◆ **ACTION ITEM**
Below are the records; give again exactly the line with "Expand the WiFi Agile Multiband dropdown", the line with "Viewport: 939px width, 655px height.", and each line that lies between them, and nothing besides.

Collected data entries
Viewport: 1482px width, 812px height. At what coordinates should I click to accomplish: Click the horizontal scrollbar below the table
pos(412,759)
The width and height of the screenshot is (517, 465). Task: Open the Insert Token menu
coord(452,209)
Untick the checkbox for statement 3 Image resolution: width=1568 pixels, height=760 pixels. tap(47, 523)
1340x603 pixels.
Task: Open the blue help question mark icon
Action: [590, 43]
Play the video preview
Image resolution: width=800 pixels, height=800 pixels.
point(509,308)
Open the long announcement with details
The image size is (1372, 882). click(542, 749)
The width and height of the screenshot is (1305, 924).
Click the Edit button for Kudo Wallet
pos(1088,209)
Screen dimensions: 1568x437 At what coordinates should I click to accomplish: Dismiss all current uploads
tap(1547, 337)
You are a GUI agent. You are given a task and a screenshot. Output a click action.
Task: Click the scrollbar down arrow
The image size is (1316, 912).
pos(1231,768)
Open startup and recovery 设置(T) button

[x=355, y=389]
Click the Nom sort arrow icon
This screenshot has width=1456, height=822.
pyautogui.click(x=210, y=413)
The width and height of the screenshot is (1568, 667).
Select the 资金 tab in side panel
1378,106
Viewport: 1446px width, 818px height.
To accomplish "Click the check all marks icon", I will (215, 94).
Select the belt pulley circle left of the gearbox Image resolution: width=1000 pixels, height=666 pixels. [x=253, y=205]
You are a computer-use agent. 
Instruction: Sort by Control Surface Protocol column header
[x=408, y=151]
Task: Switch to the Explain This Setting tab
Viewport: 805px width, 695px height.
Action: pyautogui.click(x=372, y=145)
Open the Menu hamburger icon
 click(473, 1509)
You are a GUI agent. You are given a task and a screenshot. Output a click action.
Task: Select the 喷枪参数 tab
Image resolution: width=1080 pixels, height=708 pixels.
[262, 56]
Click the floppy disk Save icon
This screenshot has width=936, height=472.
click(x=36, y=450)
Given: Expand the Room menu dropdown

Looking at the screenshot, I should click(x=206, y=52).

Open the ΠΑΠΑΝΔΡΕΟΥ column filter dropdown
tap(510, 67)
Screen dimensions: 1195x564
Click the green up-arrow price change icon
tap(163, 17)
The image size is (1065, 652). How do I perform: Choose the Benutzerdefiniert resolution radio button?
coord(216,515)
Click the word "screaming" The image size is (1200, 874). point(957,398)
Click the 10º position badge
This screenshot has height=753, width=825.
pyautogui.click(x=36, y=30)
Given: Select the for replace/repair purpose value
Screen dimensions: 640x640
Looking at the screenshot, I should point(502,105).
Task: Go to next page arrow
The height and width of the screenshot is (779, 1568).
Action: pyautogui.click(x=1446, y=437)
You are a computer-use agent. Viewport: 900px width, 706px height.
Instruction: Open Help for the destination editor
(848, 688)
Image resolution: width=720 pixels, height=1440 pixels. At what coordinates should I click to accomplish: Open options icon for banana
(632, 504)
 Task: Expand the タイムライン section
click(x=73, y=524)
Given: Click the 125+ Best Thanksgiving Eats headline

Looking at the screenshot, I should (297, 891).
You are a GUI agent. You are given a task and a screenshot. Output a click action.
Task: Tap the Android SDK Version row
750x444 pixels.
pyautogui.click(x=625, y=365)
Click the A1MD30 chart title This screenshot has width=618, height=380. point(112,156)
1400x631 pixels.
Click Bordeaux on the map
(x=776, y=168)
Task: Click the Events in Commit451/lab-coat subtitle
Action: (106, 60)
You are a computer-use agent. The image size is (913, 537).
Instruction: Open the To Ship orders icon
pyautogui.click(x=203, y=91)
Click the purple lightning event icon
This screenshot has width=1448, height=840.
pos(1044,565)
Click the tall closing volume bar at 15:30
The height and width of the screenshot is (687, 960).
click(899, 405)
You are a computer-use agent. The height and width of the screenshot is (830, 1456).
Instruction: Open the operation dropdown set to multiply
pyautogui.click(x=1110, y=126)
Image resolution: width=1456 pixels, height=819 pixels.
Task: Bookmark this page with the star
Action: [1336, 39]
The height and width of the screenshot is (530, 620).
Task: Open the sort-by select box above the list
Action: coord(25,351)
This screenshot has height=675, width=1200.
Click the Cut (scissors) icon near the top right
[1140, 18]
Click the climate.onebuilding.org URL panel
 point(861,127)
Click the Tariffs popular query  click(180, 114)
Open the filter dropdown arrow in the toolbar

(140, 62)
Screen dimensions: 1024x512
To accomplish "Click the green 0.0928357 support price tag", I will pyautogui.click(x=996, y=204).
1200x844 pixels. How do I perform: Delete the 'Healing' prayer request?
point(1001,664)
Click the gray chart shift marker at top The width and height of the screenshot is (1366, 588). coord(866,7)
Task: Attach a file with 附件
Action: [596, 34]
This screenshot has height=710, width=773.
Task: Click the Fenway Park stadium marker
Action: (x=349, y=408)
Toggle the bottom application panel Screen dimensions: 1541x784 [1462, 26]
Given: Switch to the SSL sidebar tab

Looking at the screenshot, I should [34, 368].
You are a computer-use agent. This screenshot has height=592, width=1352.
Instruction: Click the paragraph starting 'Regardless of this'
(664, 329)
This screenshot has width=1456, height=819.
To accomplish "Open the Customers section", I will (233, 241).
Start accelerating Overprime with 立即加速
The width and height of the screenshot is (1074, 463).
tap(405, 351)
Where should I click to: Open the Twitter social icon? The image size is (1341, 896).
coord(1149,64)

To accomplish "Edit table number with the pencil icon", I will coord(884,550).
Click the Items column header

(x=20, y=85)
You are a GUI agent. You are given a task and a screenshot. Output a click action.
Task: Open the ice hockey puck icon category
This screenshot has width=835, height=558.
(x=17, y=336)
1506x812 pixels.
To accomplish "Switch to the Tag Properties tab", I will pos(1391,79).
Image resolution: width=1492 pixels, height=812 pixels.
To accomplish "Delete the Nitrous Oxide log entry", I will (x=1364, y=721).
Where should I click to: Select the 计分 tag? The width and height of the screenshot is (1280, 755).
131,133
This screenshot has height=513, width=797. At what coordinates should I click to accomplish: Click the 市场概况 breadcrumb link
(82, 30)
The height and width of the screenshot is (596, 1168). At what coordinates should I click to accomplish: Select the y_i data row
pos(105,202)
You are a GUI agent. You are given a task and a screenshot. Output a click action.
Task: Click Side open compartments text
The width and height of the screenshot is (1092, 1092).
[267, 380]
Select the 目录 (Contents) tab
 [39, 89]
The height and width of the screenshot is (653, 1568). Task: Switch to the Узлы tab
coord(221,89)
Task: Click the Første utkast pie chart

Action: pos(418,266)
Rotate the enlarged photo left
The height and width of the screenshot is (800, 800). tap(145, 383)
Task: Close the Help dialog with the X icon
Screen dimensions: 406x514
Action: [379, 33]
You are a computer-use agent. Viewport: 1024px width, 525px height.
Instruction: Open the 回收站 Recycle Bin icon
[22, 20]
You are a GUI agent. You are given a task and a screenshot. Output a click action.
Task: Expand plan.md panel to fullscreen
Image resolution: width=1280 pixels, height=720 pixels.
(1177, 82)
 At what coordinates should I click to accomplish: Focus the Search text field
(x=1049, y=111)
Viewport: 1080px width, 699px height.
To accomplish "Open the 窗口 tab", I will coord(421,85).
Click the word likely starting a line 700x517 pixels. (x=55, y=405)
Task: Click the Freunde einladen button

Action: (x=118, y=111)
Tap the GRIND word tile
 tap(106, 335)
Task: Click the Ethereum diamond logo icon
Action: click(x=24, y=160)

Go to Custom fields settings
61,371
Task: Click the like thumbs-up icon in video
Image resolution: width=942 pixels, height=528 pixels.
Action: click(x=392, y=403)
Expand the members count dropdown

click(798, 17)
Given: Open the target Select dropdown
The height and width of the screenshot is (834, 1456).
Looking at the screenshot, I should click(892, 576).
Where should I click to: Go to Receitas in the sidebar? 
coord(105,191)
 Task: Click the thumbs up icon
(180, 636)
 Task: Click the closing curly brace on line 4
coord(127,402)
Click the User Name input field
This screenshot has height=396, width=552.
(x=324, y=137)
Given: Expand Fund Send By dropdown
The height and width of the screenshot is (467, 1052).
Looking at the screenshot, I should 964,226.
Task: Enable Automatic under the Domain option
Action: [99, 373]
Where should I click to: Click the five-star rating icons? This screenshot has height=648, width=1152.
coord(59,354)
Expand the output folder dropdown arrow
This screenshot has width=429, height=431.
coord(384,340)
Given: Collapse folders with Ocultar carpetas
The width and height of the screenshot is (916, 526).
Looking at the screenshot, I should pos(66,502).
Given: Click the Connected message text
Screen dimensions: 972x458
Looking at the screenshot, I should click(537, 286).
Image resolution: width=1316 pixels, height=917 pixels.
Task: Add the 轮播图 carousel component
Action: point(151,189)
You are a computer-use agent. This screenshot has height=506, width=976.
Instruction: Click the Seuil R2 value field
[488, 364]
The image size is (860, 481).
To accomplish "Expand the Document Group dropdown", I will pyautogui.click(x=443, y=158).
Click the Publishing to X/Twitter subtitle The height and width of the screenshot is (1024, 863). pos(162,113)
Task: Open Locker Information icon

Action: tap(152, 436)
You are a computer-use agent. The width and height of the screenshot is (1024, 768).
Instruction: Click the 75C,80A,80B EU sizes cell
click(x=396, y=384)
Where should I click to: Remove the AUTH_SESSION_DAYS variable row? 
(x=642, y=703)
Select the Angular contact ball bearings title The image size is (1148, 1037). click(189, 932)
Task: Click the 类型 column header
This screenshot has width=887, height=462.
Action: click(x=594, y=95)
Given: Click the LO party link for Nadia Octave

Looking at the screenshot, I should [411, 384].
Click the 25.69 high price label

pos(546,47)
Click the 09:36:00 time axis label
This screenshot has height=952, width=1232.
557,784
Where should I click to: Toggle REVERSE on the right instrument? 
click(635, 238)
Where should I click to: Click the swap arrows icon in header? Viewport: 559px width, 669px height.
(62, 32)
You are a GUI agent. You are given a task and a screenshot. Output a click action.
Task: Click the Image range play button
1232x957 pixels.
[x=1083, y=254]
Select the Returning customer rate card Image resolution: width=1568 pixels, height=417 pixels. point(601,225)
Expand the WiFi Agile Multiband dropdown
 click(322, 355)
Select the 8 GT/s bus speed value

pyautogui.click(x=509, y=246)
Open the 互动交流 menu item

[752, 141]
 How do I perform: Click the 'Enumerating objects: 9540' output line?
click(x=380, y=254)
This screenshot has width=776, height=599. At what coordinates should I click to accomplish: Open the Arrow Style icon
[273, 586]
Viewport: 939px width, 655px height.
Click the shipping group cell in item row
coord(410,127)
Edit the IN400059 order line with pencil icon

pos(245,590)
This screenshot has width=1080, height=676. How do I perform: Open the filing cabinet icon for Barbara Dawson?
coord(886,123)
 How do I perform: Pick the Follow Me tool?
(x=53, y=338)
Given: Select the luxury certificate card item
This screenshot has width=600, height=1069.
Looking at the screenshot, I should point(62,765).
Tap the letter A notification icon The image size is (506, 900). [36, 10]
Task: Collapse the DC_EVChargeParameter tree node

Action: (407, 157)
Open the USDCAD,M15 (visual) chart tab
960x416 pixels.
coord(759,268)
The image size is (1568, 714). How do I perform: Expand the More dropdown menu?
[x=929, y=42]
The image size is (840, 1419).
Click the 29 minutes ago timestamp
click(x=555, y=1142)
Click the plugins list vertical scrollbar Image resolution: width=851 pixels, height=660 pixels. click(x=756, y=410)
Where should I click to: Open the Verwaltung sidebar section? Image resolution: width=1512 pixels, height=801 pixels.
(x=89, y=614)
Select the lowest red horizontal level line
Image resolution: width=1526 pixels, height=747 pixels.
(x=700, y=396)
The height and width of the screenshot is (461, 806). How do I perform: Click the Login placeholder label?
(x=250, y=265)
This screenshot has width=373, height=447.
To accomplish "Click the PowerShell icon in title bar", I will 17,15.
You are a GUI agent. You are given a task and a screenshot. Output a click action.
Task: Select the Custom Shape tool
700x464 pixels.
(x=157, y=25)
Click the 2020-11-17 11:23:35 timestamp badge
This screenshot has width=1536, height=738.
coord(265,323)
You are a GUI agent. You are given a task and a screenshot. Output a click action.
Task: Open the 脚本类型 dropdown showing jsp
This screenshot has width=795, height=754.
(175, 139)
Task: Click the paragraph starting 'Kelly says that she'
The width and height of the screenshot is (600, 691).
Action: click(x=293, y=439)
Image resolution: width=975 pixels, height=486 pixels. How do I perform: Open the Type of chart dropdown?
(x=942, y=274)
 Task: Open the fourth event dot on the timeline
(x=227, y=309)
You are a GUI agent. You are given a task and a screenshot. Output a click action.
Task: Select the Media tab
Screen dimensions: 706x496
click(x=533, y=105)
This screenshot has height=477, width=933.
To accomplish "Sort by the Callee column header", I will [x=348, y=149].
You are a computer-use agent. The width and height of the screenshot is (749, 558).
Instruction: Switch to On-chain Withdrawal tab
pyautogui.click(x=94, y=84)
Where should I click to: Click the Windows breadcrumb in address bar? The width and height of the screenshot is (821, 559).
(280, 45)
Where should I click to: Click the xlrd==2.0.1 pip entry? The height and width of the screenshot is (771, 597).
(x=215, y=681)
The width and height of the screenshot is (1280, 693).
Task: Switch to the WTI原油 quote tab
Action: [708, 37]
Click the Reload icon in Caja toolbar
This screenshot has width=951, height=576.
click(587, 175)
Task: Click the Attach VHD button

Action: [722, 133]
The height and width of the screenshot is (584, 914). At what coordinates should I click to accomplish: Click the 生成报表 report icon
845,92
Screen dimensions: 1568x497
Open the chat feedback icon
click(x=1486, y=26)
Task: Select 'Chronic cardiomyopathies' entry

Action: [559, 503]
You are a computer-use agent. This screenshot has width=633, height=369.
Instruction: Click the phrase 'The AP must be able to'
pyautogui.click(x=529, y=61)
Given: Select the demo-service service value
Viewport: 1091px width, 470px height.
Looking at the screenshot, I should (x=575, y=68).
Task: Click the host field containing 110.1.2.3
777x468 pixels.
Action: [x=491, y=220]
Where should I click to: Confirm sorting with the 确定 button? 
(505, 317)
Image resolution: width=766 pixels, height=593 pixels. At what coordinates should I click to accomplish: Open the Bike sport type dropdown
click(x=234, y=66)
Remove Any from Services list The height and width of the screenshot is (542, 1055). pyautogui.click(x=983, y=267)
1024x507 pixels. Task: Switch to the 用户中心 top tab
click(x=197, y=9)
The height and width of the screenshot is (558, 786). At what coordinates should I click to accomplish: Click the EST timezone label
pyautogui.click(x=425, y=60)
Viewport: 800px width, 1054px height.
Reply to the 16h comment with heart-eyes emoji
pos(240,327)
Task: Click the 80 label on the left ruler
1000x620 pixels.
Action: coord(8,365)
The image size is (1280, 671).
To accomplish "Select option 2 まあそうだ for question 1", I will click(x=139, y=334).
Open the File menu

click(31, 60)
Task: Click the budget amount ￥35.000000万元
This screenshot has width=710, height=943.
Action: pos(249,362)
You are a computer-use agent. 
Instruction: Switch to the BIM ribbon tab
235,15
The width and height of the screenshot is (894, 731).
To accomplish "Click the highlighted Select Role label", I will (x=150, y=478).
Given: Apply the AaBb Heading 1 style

◆ **ANSWER BELOW**
Expand the WiFi Agile Multiband dropdown
 click(322, 355)
Select the 8 GT/s bus speed value

pyautogui.click(x=509, y=246)
Open the 互动交流 menu item

[752, 141]
 How do I perform: Click the 'Enumerating objects: 9540' output line?
click(x=380, y=254)
This screenshot has width=776, height=599. At what coordinates should I click to accomplish: Open the Arrow Style icon
[273, 586]
Viewport: 939px width, 655px height.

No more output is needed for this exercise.